-- REQUIRED ACTIONS --
- a) In the essay below on news and staying sane, which magazine regularly features David Sipress's work?
- b) Pick up the essay below on news and staying sane after its last sentence and continue it.

When a devil’s advocate throws in his wig

(featured image: Sarah-Rose/Flickr cc)

Sometimes you need to choose between the quest for wisdom and maintaining sanity

David Sipress is a celebrated cartoonist whose work regularly features in the New Yorker. One of his drawings, so old the author cannot even remember where it was first published, had gone viral, and in a heartfelt article in the same magazine last weekend, Sipress reflected on the reasons why.

The title of the article (How to stay sane as a cartoonist in Trumpland) and the caption underneath the cartoon got me thinking too. Following news bulletins, newspapers and social media can indeed do more than just provide you with information. A new Government measure can, depending on our political leanings, provoke anger or pleasure, and a report on crime figures can make us frightened. Even the stock market movements can affect our mood and our behaviour – Richard Thaler’s famous advice to investors (in Misbehaving) is to buy a diversified portfolio, and then “scrupulously avoid reading anything in the paper aside from the sports section”.

-- EXTRACTED ENTRIES --
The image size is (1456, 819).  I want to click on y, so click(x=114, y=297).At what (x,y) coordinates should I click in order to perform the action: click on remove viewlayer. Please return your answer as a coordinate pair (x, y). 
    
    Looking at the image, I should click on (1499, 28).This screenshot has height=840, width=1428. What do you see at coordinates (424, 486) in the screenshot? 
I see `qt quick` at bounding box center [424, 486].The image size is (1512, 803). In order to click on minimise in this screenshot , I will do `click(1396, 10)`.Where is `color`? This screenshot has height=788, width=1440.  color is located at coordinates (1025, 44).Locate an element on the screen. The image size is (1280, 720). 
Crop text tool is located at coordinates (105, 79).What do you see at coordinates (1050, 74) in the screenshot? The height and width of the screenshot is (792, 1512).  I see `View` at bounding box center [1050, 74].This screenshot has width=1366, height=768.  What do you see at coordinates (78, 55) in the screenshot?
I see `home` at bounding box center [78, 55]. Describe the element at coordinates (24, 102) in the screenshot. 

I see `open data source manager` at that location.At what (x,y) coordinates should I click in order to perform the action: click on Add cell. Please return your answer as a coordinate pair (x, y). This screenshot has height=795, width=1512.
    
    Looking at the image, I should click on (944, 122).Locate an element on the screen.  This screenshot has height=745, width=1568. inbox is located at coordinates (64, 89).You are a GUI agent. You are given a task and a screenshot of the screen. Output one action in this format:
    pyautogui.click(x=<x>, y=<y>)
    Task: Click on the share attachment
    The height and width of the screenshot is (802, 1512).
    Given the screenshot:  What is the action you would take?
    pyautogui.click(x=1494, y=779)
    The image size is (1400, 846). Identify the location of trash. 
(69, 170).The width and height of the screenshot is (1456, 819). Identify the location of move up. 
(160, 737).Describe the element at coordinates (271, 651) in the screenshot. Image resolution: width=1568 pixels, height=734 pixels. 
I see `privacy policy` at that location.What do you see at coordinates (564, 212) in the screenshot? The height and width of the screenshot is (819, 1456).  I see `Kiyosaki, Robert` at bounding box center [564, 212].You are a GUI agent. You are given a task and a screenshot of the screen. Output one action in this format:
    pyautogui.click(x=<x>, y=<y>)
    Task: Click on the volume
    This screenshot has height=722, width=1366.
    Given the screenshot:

-- ANSWERS FOR THIS EXERCISE --
- a) The New Yorker.

- b)
Stuck in a filter bubble

And if we want to keep well-informed, it is very likely we will be regularly confronted with views that are violating our beliefs and values, and that can feel distinctly uncomfortable – never more than in recent months.  There is a trade-off to be made between knowing what’s going on, and keeping mental stress at bay. At some point we may have to start cutting down on the news for our own sake.

But perhaps it is actually a good thing for our mental health to expose ourselves to viewpoints that are conflicting with our own. In 2011 Eli Pariser coined the term filter bubble, referring to the tailored internet newsfeeds that serve to reinforce what we think, and to shield us from information that would broaden or challenge our world view. Now, a google search for the same term yields nearly 20 million hits, suggesting it is a topic that draws attention.

You’d be wrong to blame your filter bubble only on Facebook, Yahoo News, or the Huffington post, though. As Pariser writes (in a post about a Facebook study on the exposure to ideological diverse news and opinion), who our friends are, and who we choose to follow are at least as important as the filter algorithms.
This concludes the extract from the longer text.